Sayın Adam,
Sizinle en çok bilginin niteliği konusunda tartıştık, ve bunun olumlu sonuçları oldu. Bundan önce sanırım koca tartışma bir kavram karmaşası yüzünden olmuştu. Benim idealizm dediğime siz metafizik, benim emprizm dediğime de siz diyalektik dediğiniz için (ki benim için diyalektik, başka türden bir agnostisizme, başka türden bir metafiziğe, nihilizme kapı açar). Sizin Aristoteles'i sevmeyip, Platon'a bir şey dememeniz de beni tartışma konusunda motive etmişti.
O yüzden burada kavramlarınıza dikkat ederek cevap yazacağım.
Ben en baştan, bilginin göreli olmadığını söylüyorum.

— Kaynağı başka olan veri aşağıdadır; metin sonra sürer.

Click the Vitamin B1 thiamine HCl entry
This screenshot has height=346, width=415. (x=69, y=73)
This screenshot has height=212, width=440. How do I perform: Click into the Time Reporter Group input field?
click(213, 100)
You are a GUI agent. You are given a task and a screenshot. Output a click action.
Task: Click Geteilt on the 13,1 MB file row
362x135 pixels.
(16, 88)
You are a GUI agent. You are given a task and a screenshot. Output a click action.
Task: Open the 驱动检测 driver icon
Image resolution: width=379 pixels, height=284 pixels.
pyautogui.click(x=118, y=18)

Göreliliği şöyle tanımlamışsınız;
"Kendi kendisine yeterli olmayan, bir başka şeye bağlı olarak ya da bir başka şey ile karşılaştırılarak tanıtlanabilen, geçerliliğini de ancak böylece kazanan ve kanıtlayan şeylere göreli denir. Bir diğer deyişle, herhangi bir şey göreli ise, kendi başına değil, ancak kendisinden ayrı ya da kendisini kapsayan başka bir şey ile birlikte var olabilmektedir. "
Bu tanımınız göreliliğe uyuyor. Ama sanki mutlak bilgiye de uyuyor. Sonuçta yer çekimi kanunu da, kütleye bağlı bir durum olduğu için, en güvenilir fizik kanunlarından biri de, sizin tanımınıza göre "göreli" oluyor. Zaten bu tanımın dışına çıkacak bir mutlak tahayyül etmek de imkansız, hiçbir şeyden etkilenmeyen bir doğa unsuru bilmiyorum ben. Bu olsa olsa zaten aynı sizin bu tanımınıza uygun olarak ezeli ve ebedi, doğmamış doğrulmamış, zamandan ve mekandan münezzeh olan yaratıcı varlığa tekabül ediyor.

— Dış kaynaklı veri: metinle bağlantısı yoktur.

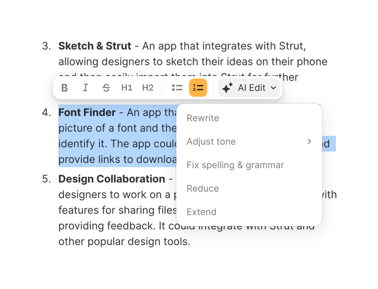Expand the Adjust tone submenu arrow

(310, 141)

Ben, fizik kanunu gibi kanunlara mutlak diyorum. Evet bu kanun da kütleye bağlıdır, fakat kütle de artık bizim şüphe etmeyeceğimiz kadar, ontolojik olarak vardır. Kütle gibi, elektron hareketlerinden doğan zayıf dalga kuvveti de vardır, ve bu da başka bir fiziki kuvveti doğurur. Ben, sürekli varlığını gösteren bu kuvvetlerin göreli olamayacağını, ontolojik olarak VERİLİ olduğunu düşünüyorum. Yani bu kuvvetler öyle kuvvetlerdir ki, zaten tüm doğa unsurları bunların etkisiyle varlık bulmuş, bunların etkisiyle hareket etme yeteneğini kazanmıştır.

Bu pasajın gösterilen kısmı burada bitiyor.